How to Tackle the Cylinder Sweating Problem

Cylinder sweating is when you find condensation around your cylinder. There is a natural rate of withdrawal when converting a liquid to a gas. When this rate of withdrawal is exceeded, the cylinder absorbs heat from its surroundings, and when the rate of withdrawal returns to normal (or the cylinder is turned off), the cylinder's surrounds cool down, causing condensation to form. Cylinder sweating can happen for a variety of reasons, but the most prevalent are when you connect more burners than expected.

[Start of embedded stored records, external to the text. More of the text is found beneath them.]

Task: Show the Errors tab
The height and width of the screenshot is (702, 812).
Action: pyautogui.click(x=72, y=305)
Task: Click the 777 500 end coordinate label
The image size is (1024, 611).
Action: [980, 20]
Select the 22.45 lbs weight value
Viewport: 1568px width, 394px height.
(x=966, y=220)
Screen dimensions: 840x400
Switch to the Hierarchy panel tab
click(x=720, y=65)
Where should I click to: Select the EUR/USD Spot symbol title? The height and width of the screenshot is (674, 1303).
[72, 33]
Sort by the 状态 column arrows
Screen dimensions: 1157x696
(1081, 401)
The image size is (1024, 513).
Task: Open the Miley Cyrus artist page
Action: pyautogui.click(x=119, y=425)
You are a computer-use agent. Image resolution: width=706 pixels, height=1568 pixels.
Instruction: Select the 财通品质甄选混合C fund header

How to Tackle the Cylinder Sweating Problem

Understanding consumption patterns and building a manifold that takes into account all requirements is the best to tackle cylinder sweating. Other than that, contacting your nearest cylinder provider when you see the condensation is advisable. These providers often have trained experts who would help you deal with the cylinder sweating problem.

Frequntly Asked Questions (FAQs)

  1. What can I do to keep my gas cylinder safe?

    To avoid any inadvertent leaking, always switch off the knob on the gas cylinder after usage. Close all stove knobs after each usage, as well as if you detect a leak. To avoid any accidents caused by a gas leak from a gas cylinder, install gas detectors in your kitchen and in the room where you keep your gas cylinder. 

  2. Is cylinder sweating a normal phenomenon?

    No, it is not a normal phenomenon. Cylinder sweating happens when the rate of withdrawal exceeds the normal amount.

  3. Is it safe to expose gas cylinders to rain?

    No, it is not safe to expose gas cylinders to rain or heat or dust.